(Records from a collection)
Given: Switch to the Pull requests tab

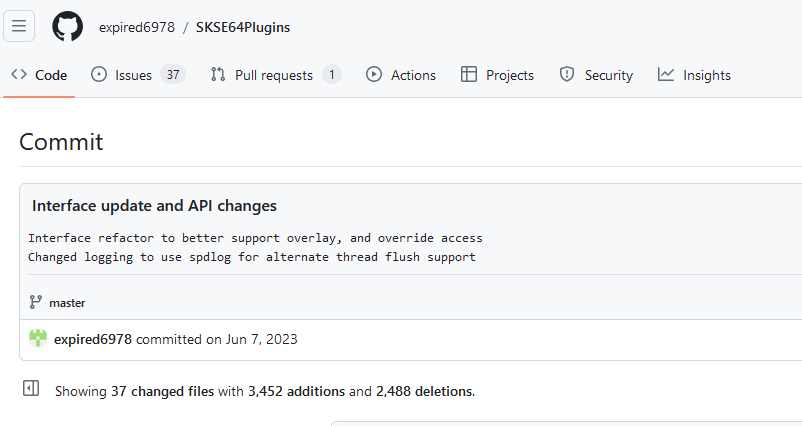Looking at the screenshot, I should (274, 75).
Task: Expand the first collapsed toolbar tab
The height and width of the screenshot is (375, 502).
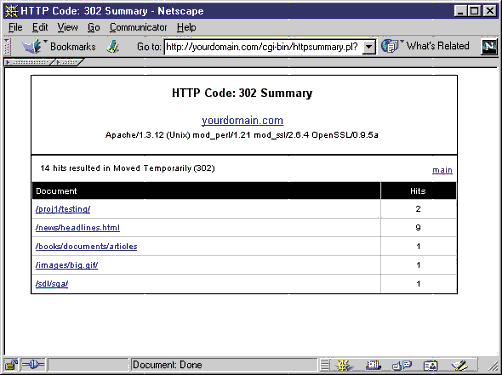Action: [x=28, y=62]
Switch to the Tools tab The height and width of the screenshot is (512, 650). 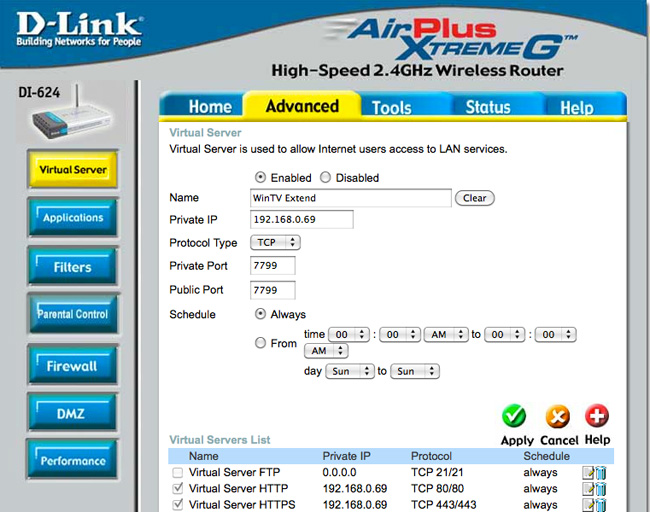[x=392, y=107]
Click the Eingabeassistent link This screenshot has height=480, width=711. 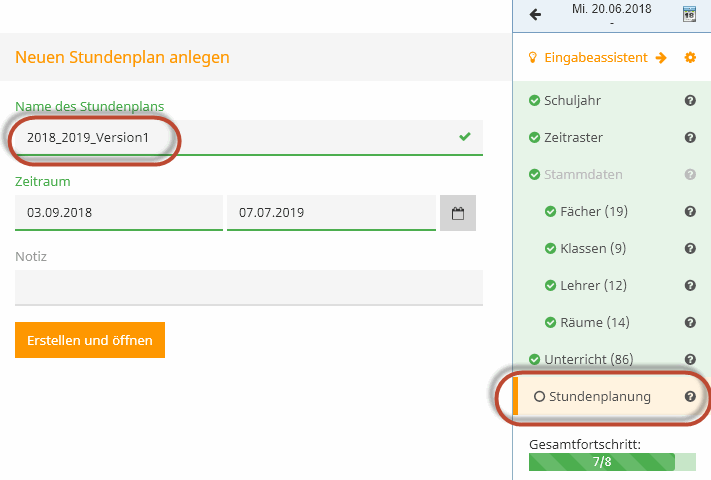596,58
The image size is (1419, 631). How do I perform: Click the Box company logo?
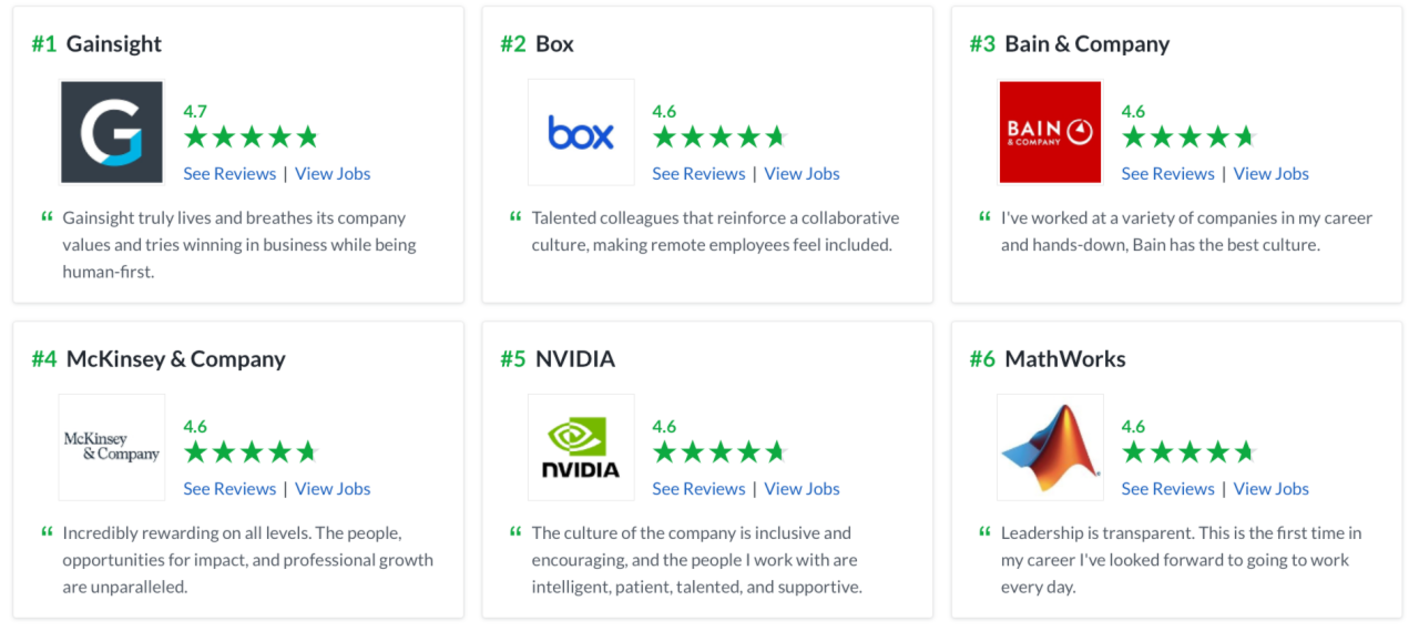point(581,132)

— What to produce —
The answer must consist of the line containing "The image size" and every line after it through the end of the records, retyped exactly, with all pictures left out.

— Answer section —
The image size is (1419, 631). How do I perform: Click the Box company logo?
point(581,132)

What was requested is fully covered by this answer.